On this day in 1758, 10-year-old Mary Campbell is abducted from her home in Cumberland County, Pennsylvania, by Lenape Indians; she becomes an icon of the French and Indian War and backcountry experience.
After her abduction, Campbell lived among the family of Chief Netawatwees in the Ohio Valley. In October 1758, the British and the Indians living in the Ohio Valley, including the Lenape, signed the Treaty of Easton, which temporarily brought peace to the Pennsylvania frontier, in exchange for British departure from the region. In an attempt to maintain their promise, the British created the Proclamation Line of 1763 prohibiting settlement beyond the Appalachian watershed. However, the creation of the infamous line failed to satisfy anyone. Euro-American settlers wanted to maintain their western claims, and after eliminating the threat of French military assistance for the Indians, the British treated Indian requests for assistance with disdain. By 1763, western Indians decided to unite their efforts and drive the British empire back to the Atlantic in what would come to be known as Pontiac’s War.

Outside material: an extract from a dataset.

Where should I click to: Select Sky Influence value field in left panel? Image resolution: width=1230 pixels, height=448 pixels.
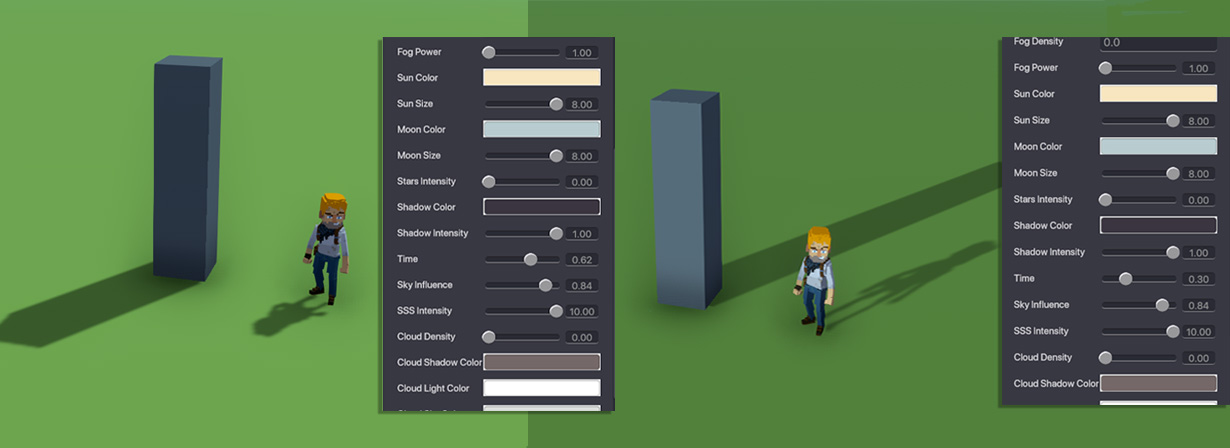[x=581, y=286]
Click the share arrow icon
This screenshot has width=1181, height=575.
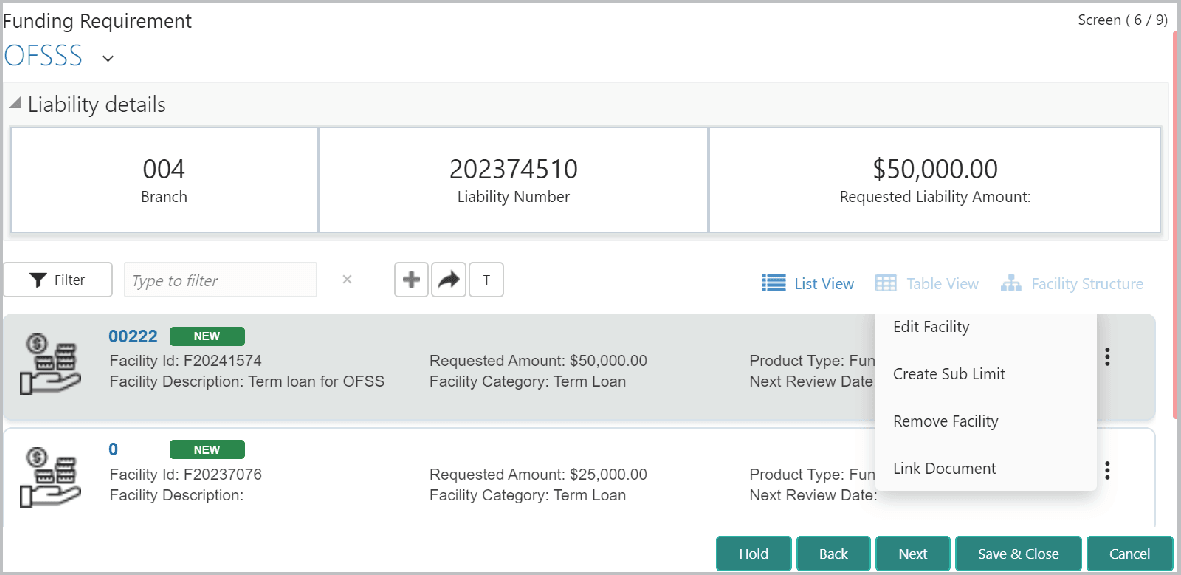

Mary Campbell was returned to a European settlement at age 16 in the famous release of captives orchestrated by Colonel Henry Bouquet at the conclusion of Pontiac’s War in November 1764. At the end of a year of dispersed fighting between western Indians, the colonist Bouquet and a force of over 1,000 men managed to convince the allied Indian forces, who faced a winter low on supplies, to surrender without an exchange of fire.
Mary Campbell lived through the major turning points of late 18th-century America. She was a child taken captive during the imperial competition between Britain and France, an adolescent among the Indians as they attempted to reassert their rights to the American landscape and a woman among colonists as they fought to free themselves of the British empire. Mary wed in 1770 as colonial protests became violent and gave birth to seven children as her home, Pennsylvania, was reborn first as a state independent of Britain and then as part of a new nation.